🤖 AI Summary
This study addresses the limited generalizability of deep learning models in glioblastoma (GBM) due to its pronounced spatial heterogeneity and multi-institutional MRI acquisition discrepancies. To overcome this, the authors propose TopoGBM, a novel framework that, for the first time, integrates brain-inspired topological priors into a 3D convolutional autoencoder. By enforcing topological regularization in the latent space, TopoGBM preserves the non-Euclidean topological invariants of the tumor manifold, enabling morphology-faithful embeddings of heterogeneous structures. The method demonstrates superior performance across external validation cohorts from UPENN, UCSF, RHUH, and TCGA, achieving a test C-index of 0.67. Notably, reconstruction residuals accurately localize pathologically heterogeneous regions, with approximately 50% of prognostic signals originating from the tumor and its microenvironment, thereby significantly enhancing cross-institutional generalization.
📝 Abstract
Accurate prognosis for Glioblastoma (GBM) using deep learning (DL) is hindered by extreme spatial and structural heterogeneity. Moreover, inconsistent MRI acquisition protocols across institutions hinder generalizability of models. Conventional transformer and DL pipelines often fail to capture the multi-scale morphological diversity such as fragmented necrotic cores, infiltrating margins, and disjoint enhancing components leading to scanner-specific artifacts and poor cross-site prognosis.
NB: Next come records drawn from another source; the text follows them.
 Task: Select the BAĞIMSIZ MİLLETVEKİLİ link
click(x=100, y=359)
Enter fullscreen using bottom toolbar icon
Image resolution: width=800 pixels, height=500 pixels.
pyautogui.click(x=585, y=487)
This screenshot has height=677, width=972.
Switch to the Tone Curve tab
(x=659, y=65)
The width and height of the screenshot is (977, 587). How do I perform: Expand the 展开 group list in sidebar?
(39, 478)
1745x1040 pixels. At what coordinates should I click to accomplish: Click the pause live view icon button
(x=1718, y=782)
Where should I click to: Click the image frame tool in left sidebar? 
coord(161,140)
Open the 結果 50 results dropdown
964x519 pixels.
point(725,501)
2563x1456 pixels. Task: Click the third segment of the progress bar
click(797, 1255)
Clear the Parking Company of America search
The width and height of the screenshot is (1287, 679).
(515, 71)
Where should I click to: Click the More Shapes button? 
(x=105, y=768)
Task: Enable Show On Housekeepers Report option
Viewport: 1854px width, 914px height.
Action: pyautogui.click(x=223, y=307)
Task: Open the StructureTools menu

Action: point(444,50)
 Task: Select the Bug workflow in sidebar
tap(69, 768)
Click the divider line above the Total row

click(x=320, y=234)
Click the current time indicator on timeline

We propose TopoGBM, a learning framework designed to capture heterogeneity-preserved, scanner-robust representations from multi-parametric 3D MRI. Central to our approach is a 3D convolutional autoencoder regularized by a topological regularization that preserves the complex, non-Euclidean invariants of the tumor's manifold within a compressed latent space. By enforcing these topological priors, TopoGBM explicitly models the high-variance structural signatures characteristic of aggressive GBM. Evaluated across heterogeneous cohorts (UPENN, UCSF, RHUH) and external validation on TCGA, TopoGBM achieves better performance (C-index 0.67 test, 0.58 validation), outperforming baselines that degrade under domain shift. Mechanistic interpretability analysis reveals that reconstruction residuals are highly localized to pathologically heterogeneous zones, with tumor-restricted and healthy tissue error significantly low (Test: 0.03, Validation: 0.09). Furthermore, occlusion-based attribution localizes approximately 50% of the prognostic signal to the tumor and the diverse peritumoral microenvironment advocating clinical reliability of the unsupervised learning method. Our findings demonstrate that incorporating topological priors enables the learning of morphology-faithful embeddings that capture tumor heterogeneity while maintaining cross-institutional robustness.